- _SELECTED EXCERPT_:

Do num_iters minibatch updates given a list of episodes.

You can use this method to take more than one backward pass on the batch. The same minibatch_size and num_iters will be used for all module ids in MultiAgentRLModule.

Parameters:
  • episodes – An list of episode objects to update from.

  • reduce_fn – reduce_fn: A function to reduce the results from a list of minibatch updates. This can be any arbitrary function that takes a list of dictionaries and returns a single dictionary. For example you can either take an average (default) or concatenate the results (for example for metrics) or be more selective about you want to report back to the algorithm’s training_step. If None is passed, the results will not get reduced.

  • minibatch_size – The size of the minibatch to use for each update.

  • num_iters – The number of complete passes over all the sub-batches in the input multi-agent batch.

- _PROBLEMS TO SOLVE_:
A – Answer these questions about the minibatch-update documentation:
(i) What happens to the results if None is passed as reduce_fn?
(ii) Which two settings are shared by all module ids in MultiAgentRLModule?
(iii) What does num_iters count?
B – How would you render this sentence from the minibatch-update documentation in Spanish: "You can use this method to take more than one backward pass on the batch."
C – Pick up the minibatch-update documentation after its final sentence and extend it with a few more sentences.

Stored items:
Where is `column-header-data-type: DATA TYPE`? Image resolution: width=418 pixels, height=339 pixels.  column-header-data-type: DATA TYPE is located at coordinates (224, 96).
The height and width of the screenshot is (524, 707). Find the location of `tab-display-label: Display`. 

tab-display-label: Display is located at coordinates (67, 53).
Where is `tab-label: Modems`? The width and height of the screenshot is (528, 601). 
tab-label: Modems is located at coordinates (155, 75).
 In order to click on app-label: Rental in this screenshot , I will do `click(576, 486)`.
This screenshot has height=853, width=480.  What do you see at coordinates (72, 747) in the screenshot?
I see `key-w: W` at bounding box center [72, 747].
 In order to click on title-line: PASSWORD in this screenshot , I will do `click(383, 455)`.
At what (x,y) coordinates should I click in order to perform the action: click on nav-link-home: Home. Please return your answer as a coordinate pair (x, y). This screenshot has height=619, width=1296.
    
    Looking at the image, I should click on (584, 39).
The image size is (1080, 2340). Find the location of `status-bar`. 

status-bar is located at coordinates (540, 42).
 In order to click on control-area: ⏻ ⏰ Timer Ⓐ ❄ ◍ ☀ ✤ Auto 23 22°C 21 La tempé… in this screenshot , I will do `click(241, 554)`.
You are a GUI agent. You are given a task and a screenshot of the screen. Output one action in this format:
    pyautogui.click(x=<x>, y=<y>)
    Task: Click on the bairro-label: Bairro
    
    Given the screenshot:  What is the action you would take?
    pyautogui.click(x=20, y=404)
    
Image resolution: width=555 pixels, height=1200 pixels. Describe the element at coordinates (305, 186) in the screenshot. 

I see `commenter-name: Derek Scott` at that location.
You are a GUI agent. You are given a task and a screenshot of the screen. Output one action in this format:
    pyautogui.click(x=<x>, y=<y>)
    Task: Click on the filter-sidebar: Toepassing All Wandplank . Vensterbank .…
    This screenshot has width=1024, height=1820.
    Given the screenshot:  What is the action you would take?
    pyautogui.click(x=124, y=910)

- _OUTPUTS FOR THE TASKS_:
A –
(i) The results will not get reduced.
(ii) minibatch_size and num_iters.
(iii) The number of complete passes over all the sub-batches in the input multi-agent batch.

B – Puede usar este método para realizar más de una pasada hacia atrás sobre el lote.

C –
  • min_total_mini_batches – The minimum number of mini-batches to loop through (across all num_sgd_iter SGD iterations). It’s required to set this for multi-agent + multi-GPU situations in which the MultiAgentEpisodes themselves are roughly sharded equally, however, they might contain SingleAgentEpisodes with very lopsided length distributions. Thus, without this limit it can happen that one Learner goes through a different number of mini-batches than other Learners, causing deadlocks.

Returns:

A dictionary of results, in numpy format or a list of such dictionaries in case reduce_fn is None and we have more than one minibatch pass.